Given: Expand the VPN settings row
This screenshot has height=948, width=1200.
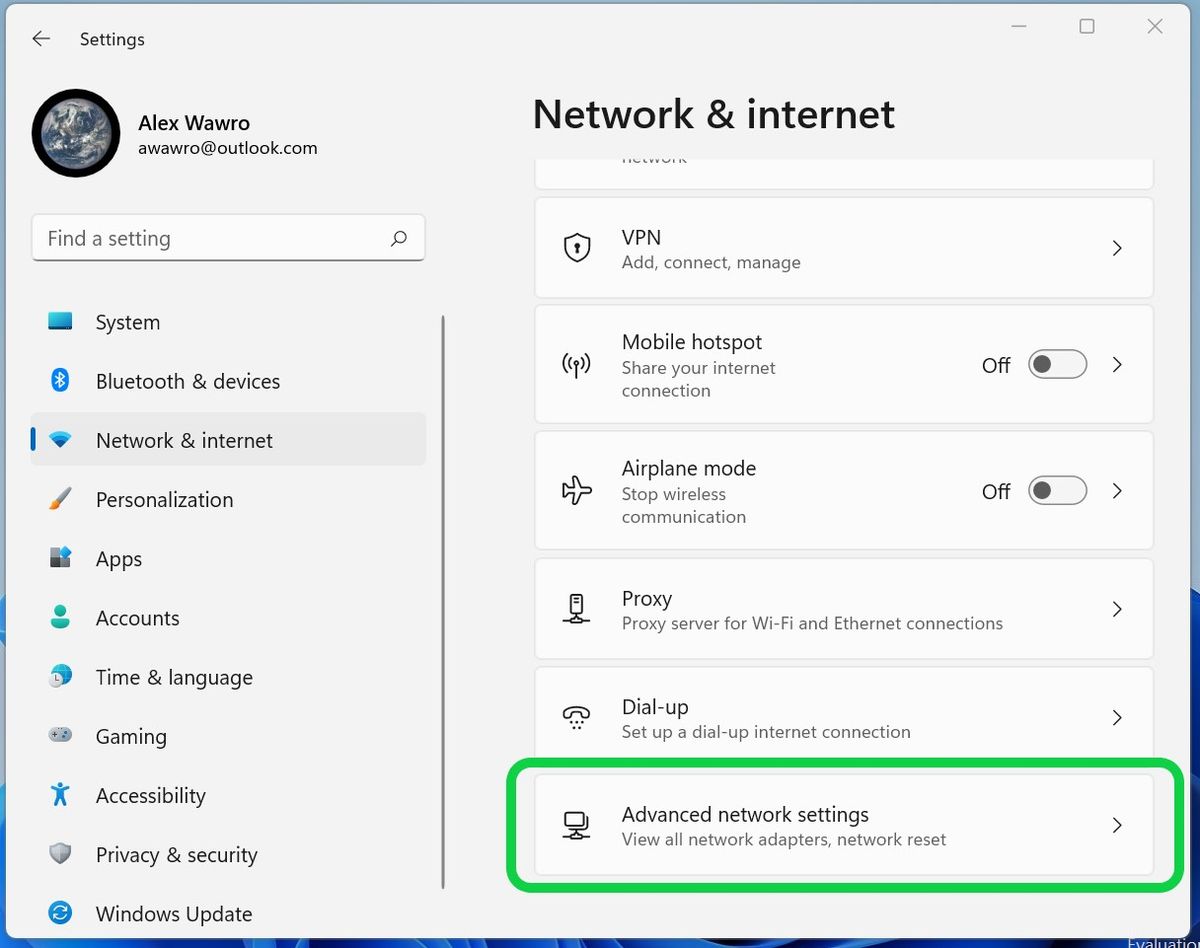Looking at the screenshot, I should tap(1117, 248).
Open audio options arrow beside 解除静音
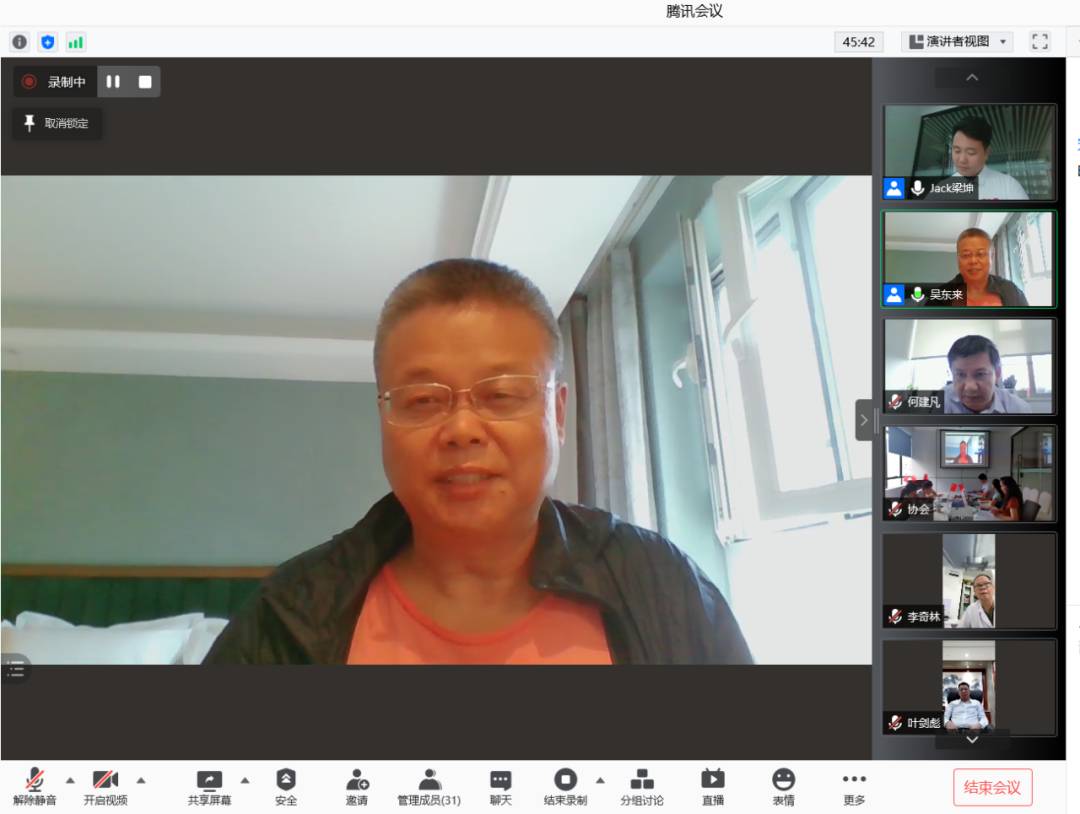The image size is (1080, 814). point(70,780)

= = = =

- Your assignment -
For this exercise, reproduce the data above exactly from the line containing "This screenshot has height=948, width=1200." through its final line, both ends included, with no pictures in the copy.

- Answer space -
This screenshot has height=948, width=1200.
Looking at the screenshot, I should tap(1117, 248).
Open audio options arrow beside 解除静音
The image size is (1080, 814). point(70,780)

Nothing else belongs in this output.